One verified video shows civilians lined up on the Tawila road, hands raised, begging: “We are civilians, please don’t kill us.” An RSF fighter opens fire, pumping extra rounds into the bodies as comrades cheer. Another video shows a commander known as “Abu Lu’lu’a” taunting a wounded Massalit man before shooting him seven times point-blank.
These videos — posted on RSF-linked Telegram channels and X accounts — serve as both trophies and terror tactics. Fighters boast of rape and looting as “our right.”
Satellite imagery from Yale University’s Humanitarian Research Lab confirms what the footage foretells: clusters of human remains near RSF vehicles, dozens of new graves, and earthworks sealing off neighborhoods in “house-to-house clearance” operations.
The UN Human Rights Office reports summary executions inside mosques and hospitals, echoing El Geneina’s massacres. Medics and Sudanese officials estimate at least 2,000 dead, though the true toll may reach several thousand — a pace of killing approaching Rwanda’s darkest days.
A young survivor, now in Tawila with gunshot wounds to his legs, recalls:
“They rounded up men at checkpoints, separated us like cattle. I saw brothers shot for refusing to chant RSF praises. Women were dragged into alleys.”
His testimony mirrors UN-verified videos and dozens of field reports documenting identical RSF tactics across Darfur — a decentralized network of tribal militias and warlords spreading terror for profit and power.
A War Without Witnesses
The UN Independent International Fact-Finding Mission, in its September 2025 report “A War of Atrocities,” accuses the RSF of crimes against humanity in El Fasher — including murder, torture, enslavement, sexual violence, and deliberate starvation. Both factions have destroyed hospitals, looted markets, and blocked humanitarian aid.
At least 84 aid workers have been killed since 2023. The International Criminal Court, still investigating Darfur after two decades, is now gathering fresh evidence against RSF commanders.
Digital Witness, Silent World
In Tawila’s dust-choked markets, families barter scraps to survive. Amid the despair, defiance endures — not only in whispers, but on screens. Survivors scroll X on smuggled phones, sharing warnings: “Don’t run alone. They film it all.”
Local militias like the Sudan Liberation Army vow protection, but fatigue runs deep.
“We have buried our future,” one elder murmurs, gesturing to shallow graves.
Fatima, folding her photo away, adds softly:
“These screens show our death — but they also tell our truth. The world saw the first Darfur genocide. Now they watch again, in real time. When will they act?”

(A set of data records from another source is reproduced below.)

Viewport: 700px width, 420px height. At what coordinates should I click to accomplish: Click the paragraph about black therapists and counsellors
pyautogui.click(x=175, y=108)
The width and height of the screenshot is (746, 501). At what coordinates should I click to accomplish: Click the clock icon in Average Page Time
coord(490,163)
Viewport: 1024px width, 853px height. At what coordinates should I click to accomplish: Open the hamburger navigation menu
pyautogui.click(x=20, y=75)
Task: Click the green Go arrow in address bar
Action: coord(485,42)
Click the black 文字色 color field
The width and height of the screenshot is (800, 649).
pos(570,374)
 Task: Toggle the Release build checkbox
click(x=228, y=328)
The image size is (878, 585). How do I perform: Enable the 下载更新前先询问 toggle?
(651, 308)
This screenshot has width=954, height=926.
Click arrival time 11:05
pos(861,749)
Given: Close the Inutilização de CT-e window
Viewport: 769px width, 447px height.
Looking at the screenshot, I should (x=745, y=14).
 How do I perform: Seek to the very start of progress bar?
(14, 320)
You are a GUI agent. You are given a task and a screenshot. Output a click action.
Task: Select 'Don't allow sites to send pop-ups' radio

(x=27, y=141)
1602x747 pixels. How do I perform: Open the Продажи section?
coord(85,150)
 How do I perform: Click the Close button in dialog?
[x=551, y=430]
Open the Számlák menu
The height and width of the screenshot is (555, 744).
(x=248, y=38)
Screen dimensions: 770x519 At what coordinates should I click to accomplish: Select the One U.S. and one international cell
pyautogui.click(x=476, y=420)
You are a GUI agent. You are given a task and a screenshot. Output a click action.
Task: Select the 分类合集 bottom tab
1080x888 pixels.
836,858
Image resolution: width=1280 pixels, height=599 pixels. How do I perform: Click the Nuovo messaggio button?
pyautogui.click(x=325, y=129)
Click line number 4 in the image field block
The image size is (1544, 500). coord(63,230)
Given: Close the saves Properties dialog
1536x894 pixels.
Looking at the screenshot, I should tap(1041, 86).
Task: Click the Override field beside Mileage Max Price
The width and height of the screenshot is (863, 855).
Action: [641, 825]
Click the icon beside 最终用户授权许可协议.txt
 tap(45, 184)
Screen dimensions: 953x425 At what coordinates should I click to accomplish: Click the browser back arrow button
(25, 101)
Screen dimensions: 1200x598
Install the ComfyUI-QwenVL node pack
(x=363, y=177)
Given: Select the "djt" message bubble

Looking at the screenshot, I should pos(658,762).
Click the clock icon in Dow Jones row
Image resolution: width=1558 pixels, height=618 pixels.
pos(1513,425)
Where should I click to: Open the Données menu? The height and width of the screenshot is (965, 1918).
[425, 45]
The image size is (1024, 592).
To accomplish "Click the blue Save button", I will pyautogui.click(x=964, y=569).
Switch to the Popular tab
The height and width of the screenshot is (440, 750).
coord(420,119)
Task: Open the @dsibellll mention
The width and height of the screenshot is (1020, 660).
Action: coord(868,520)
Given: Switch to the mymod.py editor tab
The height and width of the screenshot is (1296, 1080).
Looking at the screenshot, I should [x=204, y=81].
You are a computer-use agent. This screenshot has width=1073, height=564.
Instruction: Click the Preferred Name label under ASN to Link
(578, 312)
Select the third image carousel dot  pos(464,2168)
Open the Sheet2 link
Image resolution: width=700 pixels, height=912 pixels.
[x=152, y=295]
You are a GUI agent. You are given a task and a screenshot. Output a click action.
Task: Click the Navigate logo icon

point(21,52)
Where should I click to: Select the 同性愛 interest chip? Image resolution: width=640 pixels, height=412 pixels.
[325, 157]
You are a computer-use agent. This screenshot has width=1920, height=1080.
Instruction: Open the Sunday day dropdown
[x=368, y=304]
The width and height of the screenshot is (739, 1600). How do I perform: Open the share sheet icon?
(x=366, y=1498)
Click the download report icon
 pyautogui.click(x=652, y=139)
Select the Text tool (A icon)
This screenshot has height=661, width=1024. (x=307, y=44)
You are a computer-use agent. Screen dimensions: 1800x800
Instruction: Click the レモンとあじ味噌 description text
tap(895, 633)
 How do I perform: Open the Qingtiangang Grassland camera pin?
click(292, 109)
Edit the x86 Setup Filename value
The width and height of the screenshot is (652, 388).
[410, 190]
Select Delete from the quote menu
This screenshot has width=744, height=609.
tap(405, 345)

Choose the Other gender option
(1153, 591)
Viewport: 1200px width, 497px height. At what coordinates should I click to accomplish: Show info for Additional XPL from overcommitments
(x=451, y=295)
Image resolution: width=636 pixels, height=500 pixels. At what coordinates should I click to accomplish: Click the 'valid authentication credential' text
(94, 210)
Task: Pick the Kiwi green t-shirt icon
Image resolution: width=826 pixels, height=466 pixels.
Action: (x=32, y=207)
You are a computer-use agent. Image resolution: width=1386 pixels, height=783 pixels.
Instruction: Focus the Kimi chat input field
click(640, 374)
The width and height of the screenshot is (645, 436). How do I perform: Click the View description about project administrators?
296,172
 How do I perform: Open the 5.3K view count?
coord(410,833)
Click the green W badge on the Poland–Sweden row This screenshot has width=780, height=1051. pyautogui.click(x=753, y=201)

The UN and rights groups continue to press for an arms embargo, humanitarian corridors, and accountability, as whispers of a Hague arrest warrant for Hemedti grow louder. Yet as RSF flags rise over Darfur’s cities and global powers look elsewhere, Sudan bleeds — unseen, except by those holding the cameras.
In the tents of Tawila, hope endures not in headlines, but in resilience — in the quiet conviction that someday, dawn will bring light, not horsemen; and no phone will ever again record a final plea.